### EXCERPT PROVIDED
---

Infinite Mint Attack

Exploiting vulnerabilities to create unlimited tokens, destroying their value.

What is an Infinite Mint Attack?

An infinite mint attack exploits vulnerabilities in a token's minting mechanism to create an unlimited or extremely large number of tokens. By flooding the market with newly minted tokens, attackers destroy the token's value through hyperinflation while extracting value by selling the minted tokens before the price fully crashes.

How it Works

Infinite mint attacks target flaws in token creation logic that allow unauthorized minting or minting beyond intended limits.

Common infinite mint vulnerabilities include:

  1. Access Control Failures: Minting functions callable by anyone
  2. Integer Overflow: Mint calculations wrap around to create excess tokens
  3. Bridge Vulnerabilities: Cross-chain bridges tricked into minting unbacked tokens
  4. Rebase Errors: Elastic supply tokens with exploitable rebase logic
  5. Governance Exploits: Passing proposals that grant minting rights

Attackers typically mint maximum possible tokens, dump them on exchanges, and crash the price to near zero.

---

(Stored data)

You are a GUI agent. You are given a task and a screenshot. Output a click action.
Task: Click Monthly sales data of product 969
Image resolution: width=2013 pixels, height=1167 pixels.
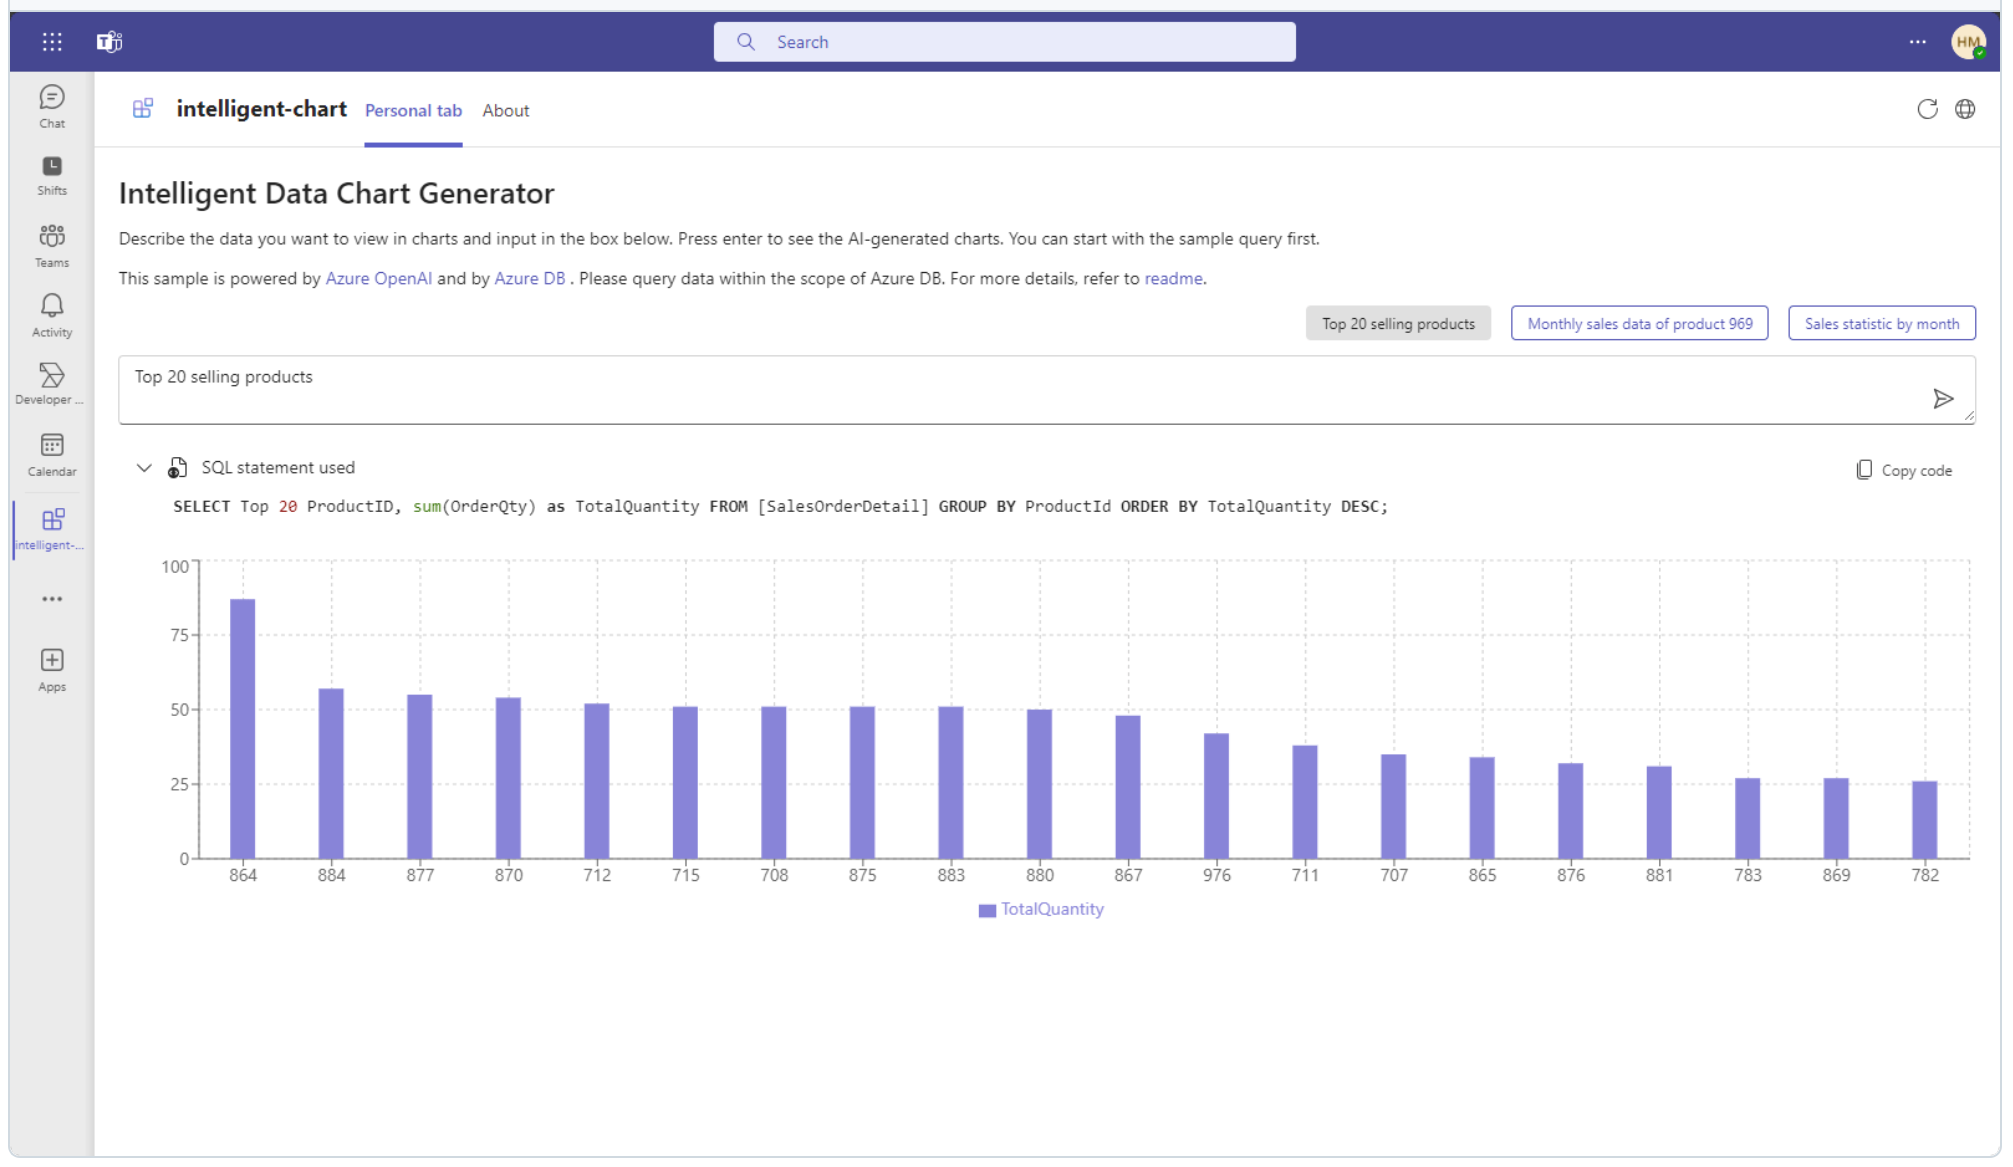(x=1638, y=324)
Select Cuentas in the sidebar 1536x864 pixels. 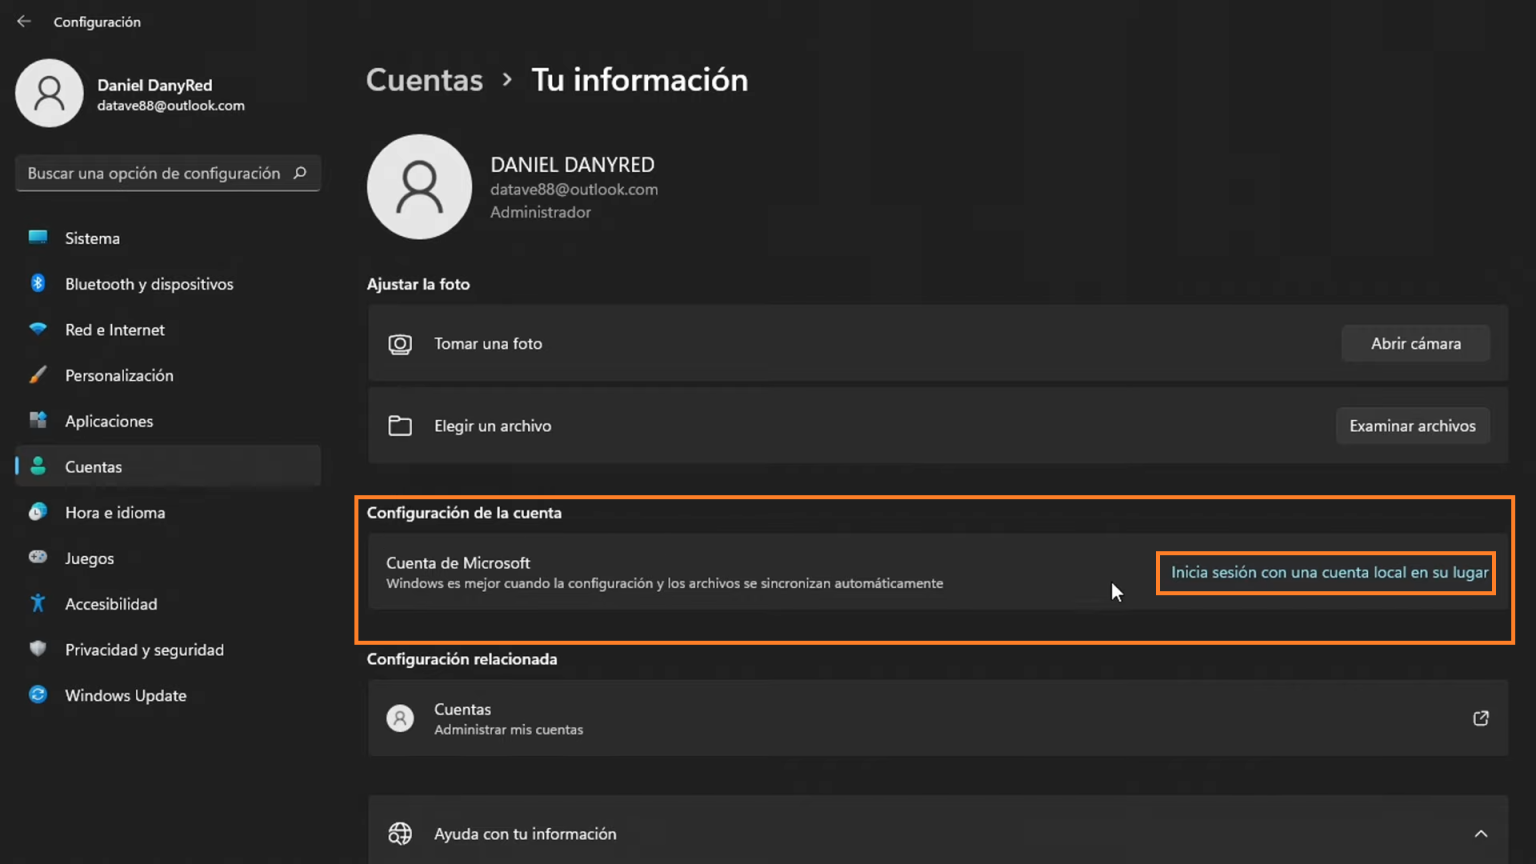(x=94, y=466)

---

### EXERCISE SET
- A) In the infinite mint attack text, what does an access control failure allow?
- B) Repeat word for word the part of the infinite mint attack text that opens with the words containing "1. Access Control" and closes with "to near zero.".
- C) Decide whether each statement agrees with the infinite mint attack text, answering yes or no and quoting the words that settle it: (i) Attackers typically dump the tokens they mint on exchanges. (ii) Integer overflow makes mint calculations produce fewer tokens than intended. (iii) Cross-chain bridges can be tricked into minting unbacked tokens.

### WRITTEN RESPONSES
- A) Minting functions can be called by anyone.

- B)
1. Access Control Failures: Minting functions callable by anyone
  2. Integer Overflow: Mint calculations wrap around to create excess tokens
  3. Bridge Vulnerabilities: Cross-chain bridges tricked into minting unbacked tokens
  4. Rebase Errors: Elastic supply tokens with exploitable rebase logic
  5. Governance Exploits: Passing proposals that grant minting rights

Attackers typically mint maximum possible tokens, dump them on exchanges, and crash the price to near zero.

- C)
(i) Yes: "Attackers typically mint maximum possible tokens, dump them on exchanges, and crash the price to near zero."
(ii) No: "Integer Overflow: Mint calculations wrap around to create excess tokens"
(iii) Yes: "Bridge Vulnerabilities: Cross-chain bridges tricked into minting unbacked tokens"